If we fail to comply with our obligations under our existing and any future intellectual property licenses with third parties, we could lose license rights that are important to our business.
We are party to several license agreements under which we license patent rights and other intellectual property related to our business including the Takeda Agreement, under which we obtained rights to discover, develop and commercialize pharmaceutical products targeting the delta and/or gamma isoforms of PI3K, including IPI-549 and duvelisib. We may enter into additional license agreements in the future. Our license agreements impose, and we expect that future license agreements will impose, various diligence, milestone payment, royalty, insurance and other obligations on us. If we fail to comply with our obligations under these licenses, our licensors may have the right to terminate these license agreements, in which event we might not be able to market IPI-549 that is covered by these agreements, or our licensors may convert the license to a non-exclusive license, which could adversely affect the value of IPI-549 being developed under the license agreement. Termination of these license agreements or reduction or elimination of our licensed rights may also result in our having to negotiate new or reinstated licenses with less favorable terms. For example, if we fail to use diligent efforts to develop and commercialize products licensed under the Takeda Agreement, or if Verastem materially breaches the Verastem Agreement, we could lose our license rights under the Takeda Agreement, including rights to IPI-549.

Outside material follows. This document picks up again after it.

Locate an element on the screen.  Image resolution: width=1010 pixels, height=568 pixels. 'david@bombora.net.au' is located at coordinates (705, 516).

Our intellectual property licenses with third parties may be subject to disagreements over contract interpretations, which could narrow the scope of our rights to the relevant intellectual property or technology or increase our financial or other obligations to our licensors.
The agreements under which we currently license intellectual property or technology from third parties are complex, and certain provisions in such agreements may be susceptible to multiple interpretations. The resolution of any contract interpretation disagreement that may arise could narrow what we believe to be the scope of our rights to the relevant intellectual property or technology, or increase what we believe to be our financial or other obligations under the relevant agreement, either of which could harm our business, financial condition, results of operations and prospects.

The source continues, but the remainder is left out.